Dataset items:
::::::::

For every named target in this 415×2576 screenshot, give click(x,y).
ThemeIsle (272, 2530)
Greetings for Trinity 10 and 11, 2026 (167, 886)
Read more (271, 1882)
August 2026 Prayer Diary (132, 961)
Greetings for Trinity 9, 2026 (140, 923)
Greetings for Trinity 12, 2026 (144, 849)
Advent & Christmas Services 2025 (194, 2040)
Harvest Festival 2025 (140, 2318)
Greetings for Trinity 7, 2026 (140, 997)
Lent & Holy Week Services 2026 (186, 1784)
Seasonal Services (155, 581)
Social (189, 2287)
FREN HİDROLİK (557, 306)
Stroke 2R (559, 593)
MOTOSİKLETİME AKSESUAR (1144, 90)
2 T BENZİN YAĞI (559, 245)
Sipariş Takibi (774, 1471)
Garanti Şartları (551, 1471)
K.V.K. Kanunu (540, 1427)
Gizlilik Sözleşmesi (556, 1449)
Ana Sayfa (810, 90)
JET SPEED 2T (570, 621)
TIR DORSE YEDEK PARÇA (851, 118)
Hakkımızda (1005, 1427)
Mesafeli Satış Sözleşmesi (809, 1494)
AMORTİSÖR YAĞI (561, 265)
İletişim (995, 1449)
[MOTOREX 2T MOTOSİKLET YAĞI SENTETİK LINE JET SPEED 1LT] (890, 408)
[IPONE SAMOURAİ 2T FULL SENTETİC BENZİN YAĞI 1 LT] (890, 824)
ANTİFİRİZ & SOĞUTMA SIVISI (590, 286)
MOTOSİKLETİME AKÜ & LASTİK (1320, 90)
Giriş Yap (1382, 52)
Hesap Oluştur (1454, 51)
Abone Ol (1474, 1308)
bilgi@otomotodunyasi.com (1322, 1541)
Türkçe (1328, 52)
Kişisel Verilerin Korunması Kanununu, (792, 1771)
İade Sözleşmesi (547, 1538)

::::::::

Exercise: Repeat the records above with every character intact.

Result of the exercise:
For every named target in this 415×2576 screenshot, give click(x,y).
ThemeIsle (272, 2530)
Greetings for Trinity 10 and 11, 2026 (167, 886)
Read more (271, 1882)
August 2026 Prayer Diary (132, 961)
Greetings for Trinity 9, 2026 (140, 923)
Greetings for Trinity 12, 2026 (144, 849)
Advent & Christmas Services 2025 (194, 2040)
Harvest Festival 2025 (140, 2318)
Greetings for Trinity 7, 2026 (140, 997)
Lent & Holy Week Services 2026 (186, 1784)
Seasonal Services (155, 581)
Social (189, 2287)
FREN HİDROLİK (557, 306)
Stroke 2R (559, 593)
MOTOSİKLETİME AKSESUAR (1144, 90)
2 T BENZİN YAĞI (559, 245)
Sipariş Takibi (774, 1471)
Garanti Şartları (551, 1471)
K.V.K. Kanunu (540, 1427)
Gizlilik Sözleşmesi (556, 1449)
Ana Sayfa (810, 90)
JET SPEED 2T (570, 621)
TIR DORSE YEDEK PARÇA (851, 118)
Hakkımızda (1005, 1427)
Mesafeli Satış Sözleşmesi (809, 1494)
AMORTİSÖR YAĞI (561, 265)
İletişim (995, 1449)
[MOTOREX 2T MOTOSİKLET YAĞI SENTETİK LINE JET SPEED 1LT] (890, 408)
[IPONE SAMOURAİ 2T FULL SENTETİC BENZİN YAĞI 1 LT] (890, 824)
ANTİFİRİZ & SOĞUTMA SIVISI (590, 286)
MOTOSİKLETİME AKÜ & LASTİK (1320, 90)
Giriş Yap (1382, 52)
Hesap Oluştur (1454, 51)
Abone Ol (1474, 1308)
bilgi@otomotodunyasi.com (1322, 1541)
Türkçe (1328, 52)
Kişisel Verilerin Korunması Kanununu, (792, 1771)
İade Sözleşmesi (547, 1538)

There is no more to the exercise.